DS: We should not forget that the assassination of General [Qasem] Soleimani happened under the Trump administration most likely in cooperating with Israel. While President-elect Trump would very much like to have a peace deal with Iran, he would like to negotiate from a position of strength. This means that the idea of maximum pressure will be revived and the objective is to weaken and soften the Iranian economy further. And of course, the pacification of the Axis of Resistance is something that really unites Israel and the United States. We will see efforts toward this direction, whether they are real causes towards that objective or false flag events, which we have seen in the past. We might see more in the coming months.
There is also a viable opportunity for some people in the Trump administration and the Netanyahu cabinet, especially in the far-right to try to create a strategic situation where things would fall apart in the sense that there would be a major escalation that would lead into a major conflict between Israel and Iran. I don't see it in terms of the US and Iran. In this regard, in the book of The Fall of Israel, I did look at the situation of what would happen if the escalation went further. There was a war game that was played out in the US a couple of months ago with some of the leading members of the US political, military and economic elites. What surprised those who planned the war game was that you started from a conventional conflict, but it ended up being nuclear.

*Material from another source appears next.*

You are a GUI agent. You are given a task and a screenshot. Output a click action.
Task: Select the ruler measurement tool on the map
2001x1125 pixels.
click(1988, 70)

This should be a red light alerting us all. I don't see any automated answers in history. We make history and we make it sometimes in a very poor way. But there is a real risk to that direction and that would be the kind of development that would engulf the entire region. So it's very much in the interest of all actors to be more active than ever before and not to take what I think is a calm before the storm as a harbinger of coming peace. Yes, peaceful steps are possible, but they really require sacrifice on all sides.